# Read Egreggs Blog



## Doxie-Doglover-Too (Jan 25, 2007)

Look under blogs


----------



## egregg57 (Feb 13, 2006)

Which campground are you talking about, West Point?


----------



## tdvffjohn (Mar 10, 2005)

OK, this is funny


----------



## egregg57 (Feb 13, 2006)

WHAT'S Funny!! 

WHAT??!!


----------



## Doxie-Doglover-Too (Jan 25, 2007)

egregg57 said:


> WHAT'S Funny!!
> 
> WHAT??!!


It's the way you tell a story









The Long And Winding Road:
Those questions might have been: How many transmissions did you say your access road claimed? And when did you say that the Artillery practice starts each morning? Needless to say the campground did not bother to mention a few things. When I asked them why they didn't mention the hills and switch backs that lead into the campground the response was "Everyone knows about those!" "We have tow trucks in here all the time to tow campers or motor homes up to the campground or tow the trucks that didn't make it to one of a few local auto body shops." Said very matter-of-factly. That really spun me up. I informed the woman that I was from New Hampshire and word of mouth had not reached the White Mountains in regard to their steep grade entry, and that it would probably be greatly appreciated by those who were not towing with a Tyrex Titan to know of it prior to burning out their $5,000.00 Allison transmission on thier hill. "I suppose so" was the response


----------



## wolfwood (Sep 19, 2005)

Doxie...I guess you have to have NOT been the one in the driver's seat to see the humor...


----------



## egregg57 (Feb 13, 2006)

Okay, Okay, i stepped out of the situation and viewed it from another angle.

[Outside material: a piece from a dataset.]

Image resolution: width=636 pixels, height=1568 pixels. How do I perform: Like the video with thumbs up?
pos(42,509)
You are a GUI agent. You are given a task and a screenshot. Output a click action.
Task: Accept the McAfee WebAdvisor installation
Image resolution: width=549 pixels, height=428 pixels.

Hey, somebody's got to do it! Right? Why not me?!


----------



## tdvffjohn (Mar 10, 2005)

I thought it was funny that Doxie said to read egregg57 s blog and he asks what one.


----------



## tdvffjohn (Mar 10, 2005)

I thought it was funny that Doxie said to read egregg57 s blog and he asks what one.


----------



## wolfwood (Sep 19, 2005)

And, unlike tdvfjohn's post ,







I believe there _IS_ only one egregg blog


----------



## Nathan (Jan 2, 2007)

Wow, tough crowd today!!!


----------



## egregg57 (Feb 13, 2006)

Nathan said:


> Wow, tough crowd today!!!


 Ha! tough crowd here EVERY day!!


----------



## Acadia Hiker (May 29, 2007)

egregg57 said:


> Wow, tough crowd today!!!


 Ha! tough crowd here EVERY day!!








[/quote]

Hey!! I resemble that remark!


----------



## Sayonara (Jul 23, 2007)

Whats a blog.........??







And wheres this tough crowd? I need to stay away from them, im feeling vulnerable today.


----------